Dipping My Toe Into Non-Fiction Waters

One of the funniest things that happens to me when I come back to this blog is looking at the titles of all the blog posts that I started to write, but didn’t. I mean, if I were more diligent, you (dear Reader) could have been learning about things like My Year In Review, Planning for My Inevitable Failure (on Twitter, not in life, for the record), and The Future Is Horrible (But The Present’s Just Fine). But alas, I usually only post here when I get passionate enough about something to let it bubble up to the surface into one long post about THINGS I CARE ABOUT!!1!!111!!

However, there are times when I do write non-fiction from start to finish, and those are when I have been asked to by an editor. In fact, all of my non-fiction pieces have either been solicitations or through a personal connection (AKA I threw myself at the mercy of the editors of the soap opera anthology I am in because I have always wanted to write something about soap operas). I feel very fortunate to occasionally pop up on people’s radars, and recently, it’s led to me writing my first ever set of reviews.

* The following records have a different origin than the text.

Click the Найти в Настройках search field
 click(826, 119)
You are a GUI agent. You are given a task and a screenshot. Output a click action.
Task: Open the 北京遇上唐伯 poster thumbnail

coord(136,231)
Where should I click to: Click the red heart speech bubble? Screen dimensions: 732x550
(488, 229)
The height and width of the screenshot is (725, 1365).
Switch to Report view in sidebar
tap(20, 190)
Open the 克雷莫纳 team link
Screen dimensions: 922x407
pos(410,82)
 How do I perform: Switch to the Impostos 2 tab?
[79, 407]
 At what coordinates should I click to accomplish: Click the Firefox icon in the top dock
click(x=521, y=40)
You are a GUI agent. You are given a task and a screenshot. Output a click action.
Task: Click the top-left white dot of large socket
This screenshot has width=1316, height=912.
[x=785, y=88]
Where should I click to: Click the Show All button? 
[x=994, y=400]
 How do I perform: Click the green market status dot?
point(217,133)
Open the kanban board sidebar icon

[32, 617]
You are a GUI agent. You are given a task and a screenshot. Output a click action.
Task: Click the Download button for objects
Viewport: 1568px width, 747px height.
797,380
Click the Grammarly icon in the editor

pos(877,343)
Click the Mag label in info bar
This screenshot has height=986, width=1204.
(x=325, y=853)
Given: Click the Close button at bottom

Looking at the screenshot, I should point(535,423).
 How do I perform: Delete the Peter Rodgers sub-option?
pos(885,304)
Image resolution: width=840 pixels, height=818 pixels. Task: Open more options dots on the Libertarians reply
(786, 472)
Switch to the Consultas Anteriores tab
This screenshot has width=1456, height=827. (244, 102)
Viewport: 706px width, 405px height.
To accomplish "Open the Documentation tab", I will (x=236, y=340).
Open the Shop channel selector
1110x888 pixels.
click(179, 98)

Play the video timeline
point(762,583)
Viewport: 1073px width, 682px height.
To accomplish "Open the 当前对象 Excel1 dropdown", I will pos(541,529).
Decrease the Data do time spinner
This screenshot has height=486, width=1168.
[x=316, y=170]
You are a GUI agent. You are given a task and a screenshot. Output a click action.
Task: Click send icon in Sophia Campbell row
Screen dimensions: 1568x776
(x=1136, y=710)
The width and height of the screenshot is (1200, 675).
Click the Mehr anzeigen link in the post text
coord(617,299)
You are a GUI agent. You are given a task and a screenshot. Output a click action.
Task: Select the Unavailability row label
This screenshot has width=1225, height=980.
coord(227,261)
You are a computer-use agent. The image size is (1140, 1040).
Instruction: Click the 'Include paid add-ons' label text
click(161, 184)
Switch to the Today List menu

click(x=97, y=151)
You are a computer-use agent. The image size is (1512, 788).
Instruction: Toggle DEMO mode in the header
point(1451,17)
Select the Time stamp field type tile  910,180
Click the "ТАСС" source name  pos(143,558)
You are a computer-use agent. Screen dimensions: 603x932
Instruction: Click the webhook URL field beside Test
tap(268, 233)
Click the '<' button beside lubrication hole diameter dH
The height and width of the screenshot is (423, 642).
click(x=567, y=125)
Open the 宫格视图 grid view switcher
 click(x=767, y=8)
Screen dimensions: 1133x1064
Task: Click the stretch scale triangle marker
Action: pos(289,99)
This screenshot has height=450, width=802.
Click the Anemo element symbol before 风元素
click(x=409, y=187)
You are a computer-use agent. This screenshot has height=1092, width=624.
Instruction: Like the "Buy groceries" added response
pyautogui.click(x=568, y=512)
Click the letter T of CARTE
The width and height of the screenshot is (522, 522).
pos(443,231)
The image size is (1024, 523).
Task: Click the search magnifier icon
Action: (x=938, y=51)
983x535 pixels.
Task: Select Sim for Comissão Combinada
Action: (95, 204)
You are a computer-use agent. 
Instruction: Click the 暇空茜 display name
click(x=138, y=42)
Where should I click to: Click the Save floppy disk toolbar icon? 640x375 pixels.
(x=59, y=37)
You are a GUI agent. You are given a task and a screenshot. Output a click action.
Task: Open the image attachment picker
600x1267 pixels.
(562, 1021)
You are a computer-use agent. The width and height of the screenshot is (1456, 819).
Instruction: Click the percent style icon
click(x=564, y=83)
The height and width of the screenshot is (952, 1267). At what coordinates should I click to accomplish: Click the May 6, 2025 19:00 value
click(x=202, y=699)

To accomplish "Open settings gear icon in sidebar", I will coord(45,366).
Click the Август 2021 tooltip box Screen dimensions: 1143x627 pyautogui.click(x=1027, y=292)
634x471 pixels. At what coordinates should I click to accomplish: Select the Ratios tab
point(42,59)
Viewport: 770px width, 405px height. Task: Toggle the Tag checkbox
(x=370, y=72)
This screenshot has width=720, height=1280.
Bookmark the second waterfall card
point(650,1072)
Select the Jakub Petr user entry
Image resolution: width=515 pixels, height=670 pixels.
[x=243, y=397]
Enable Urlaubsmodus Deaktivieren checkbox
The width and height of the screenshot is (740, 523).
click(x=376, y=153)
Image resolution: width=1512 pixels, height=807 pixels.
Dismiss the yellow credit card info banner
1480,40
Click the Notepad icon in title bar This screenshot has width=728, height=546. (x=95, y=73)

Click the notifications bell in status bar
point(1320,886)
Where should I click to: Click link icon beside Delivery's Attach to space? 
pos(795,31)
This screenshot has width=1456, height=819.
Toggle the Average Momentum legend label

The first review, Rebirth, Truth-with-a-Tea, and FIYAH, is appearing in People of Color Take Over Fantastic Stories of the Imagination, and is a look at the first two issues of FIYAH, the new magazine of black speculative fiction. The second is a review of the book Sleeping With Monsters, which is itself a book of reviews and personal essays by Tor.com columnist Liz Bourke (a review of reviews! I’m so meta!). So…how did I do it? Here is a quick look into my reviewing process:

Act I

  1. Read the thing.
  2. Take notes on the thing I am reading as I go. The notes are not super in-depth. More like a reminder of what the individual story/section was about and how I felt about it – my first impressions, so to speak.
  3. Become overwhelmed by all the thoughts that I have about the thing I read. Go back and re-read parts. Take more notes. Look for themes in current notes and write them down. Think about what I have written.
  4. Remind myself that I have a deadline to meet and I have to write something that can be put in print somewhere.
  5. Start writing.
  6. Erase what I wrote.
  7. Start writing again.
  8. Curse the day I ever learned to put pen to paper. Scroll through Facebook. Discover that all my writing friends have written 2,000,000 words for their latest project in the last 15 minutes. Simultaneously cheer them and sigh.
  9. Start writing again. Kind of like what I’m writing. Keep going for a bit.
  10. Lose my train of thought. Go back to the thing and read again.  Possibly take a break for loud singing along to musical theater.

Act II

  1. Get back in the mood. Hit my stride. Typity typity type type type.
  2. Agonize over an ending line. Avoid agony by revising the first unrevised section.
  3. Repeat step 12 until the ending is all that is left.
  4. Remind myself that I have a deadline to meet and I have to finish the review. Repeat “the perfect is the enemy of the good” like a mantra under my breath. Finish the review.
  5. Send the review to editor. Read it again after it is gone. Discover 1,000 ways I could have made it better. Decide all 1,000 ways are my brain playing tricks on me, like an editorial mirage.
  6. Get revisions back from editor. Review and implement changes. Think on how brilliant editor is and make my goal to reach similar editorial heights in future.
  7. Send final version to editor.
  8. Have existential crisis about the nature of judgment.
  9. Sing more musical theater and/or watch episodes of shows I have seen 500 times already but still love.
  10. Wait until the review hits the stands (so to speak). Hope that it was helpful. Get nostalgic over previous 19 steps. Move on to the next thing.

And there you have it. Hopefully what I’ve put together turns out to be worth it to whoever is reading it, but regardless (and this isn’t just the nostalgia talking), I had a blast. I can’t wait for my next non-fiction adventure.